[What is expected] Rewrite the FIDC interview starting with "Mumbai: Shachindra Nath, Founder, Vice" and going on through "is your comment?", swapping "Reserve Bank of India" for "central bank" each time it occurs.

[Document text]
○ ○ ○ ○

Mumbai: Shachindra Nath, Founder, Vice Chairman & Managing Director of UGRO Capital has joined the board of Finance Industry Development Council (FIDC). FIDC is a Representative Body of NBFCs registered with the Reserve Bank of India. FIDC was formed 19 years ago and is the recognized face of the NBFC sector. FIDC has been engaged in regular interaction both with Reserve Bank of India and Govt. of India, which include pre-budget meetings and also important policy related meetings with RBI. Almost all the leading NBFCs and a large number of small and medium sized NBFCs are members. He spoke to Bizz Buzz. Here are the excerpts.

You have joined the board of FIDC. What is your comment?

NBFCs are playing a critical role in the nation building and are key to providing credit to the underserved and unserved customers. FIDC, an apex body fully committed to the disciplined growth of NBFCs and its upskilling, FIDC is focused and concentrated in representing NBFC sector andhas been at forefront in collaborating with regulators, guiding its members on self-governance and being the bridge of voice between regulators and industry on both sides. The lines between NBFC, Fintech and Digital Lenders are getting blurred with every passing day – it would be my endeavor to represent the voice of medium size NBFC and also support FIDC Board’s aspiration to be more broad-base and inclusive. I thank my fellow-Directors for giving me the opportunity to serve the industry through its platform.

What will be your agenda at FIDC?

I am honoured to join the Board of FIDC, an organisation dedicated to the disciplined growth of NBFCs. My agenda will revolve around representing the voice of medium-sized NBFCs, fostering collaboration with regulators, and guiding members on self-governance. As the lines between NBFCs, Fintech, and Digital Lenders blur, I aim to support FIDC’s aspiration to be more broad-based and inclusive. Nation-building is closely linked to the role of NBFCs, and I am committed to contributing to this critical sector.

How do you see the condition of MSMEs?

○ ○ ○ ○

[Data]

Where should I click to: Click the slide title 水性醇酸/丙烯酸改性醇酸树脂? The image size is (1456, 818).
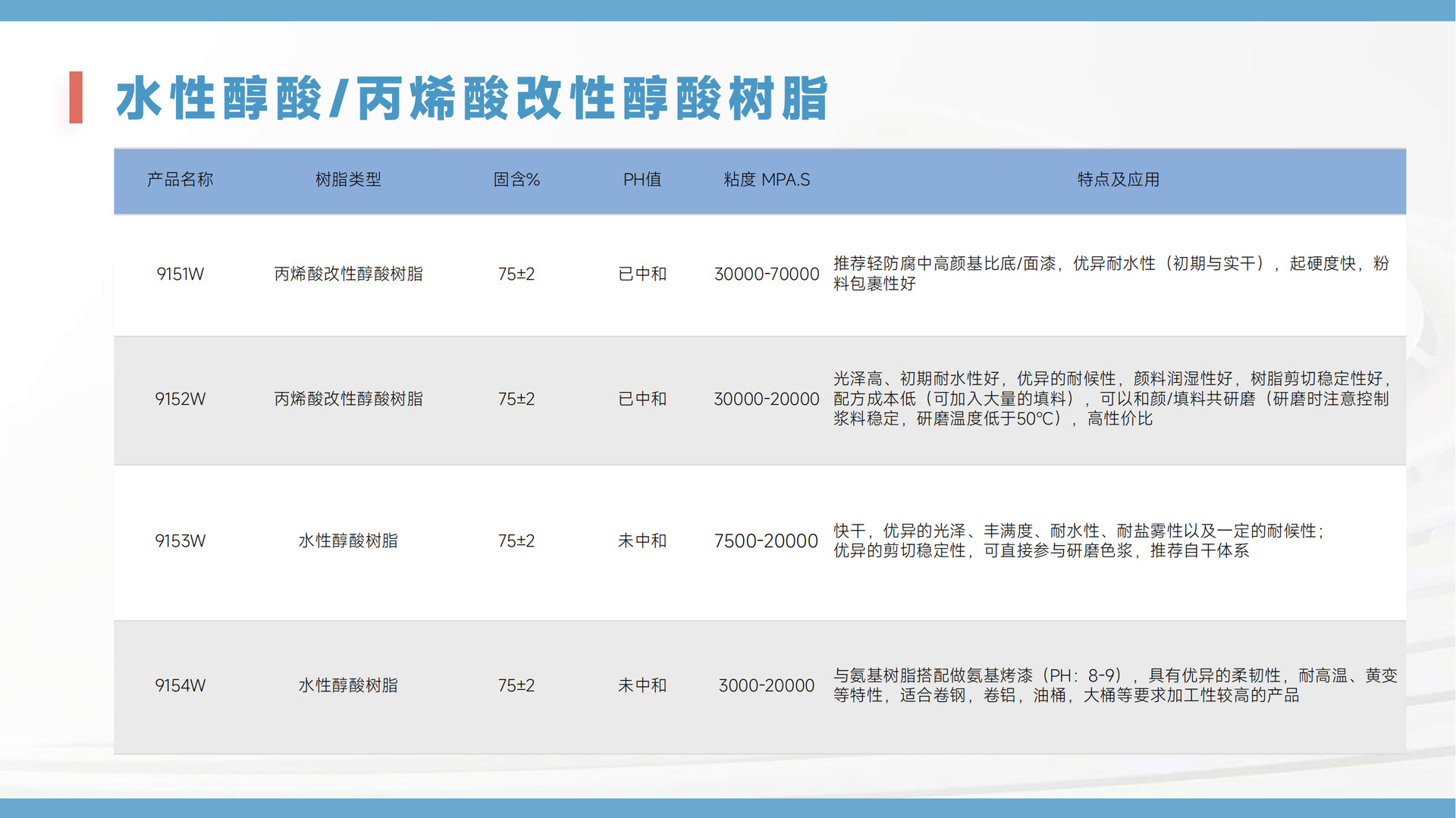[471, 99]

○ ○ ○ ○

[Expected output]
Mumbai: Shachindra Nath, Founder, Vice Chairman & Managing Director of UGRO Capital has joined the board of Finance Industry Development Council (FIDC). FIDC is a Representative Body of NBFCs registered with the central bank. FIDC was formed 19 years ago and is the recognized face of the NBFC sector. FIDC has been engaged in regular interaction both with central bank and Govt. of India, which include pre-budget meetings and also important policy related meetings with RBI. Almost all the leading NBFCs and a large number of small and medium sized NBFCs are members. He spoke to Bizz Buzz. Here are the excerpts.

You have joined the board of FIDC. What is your comment?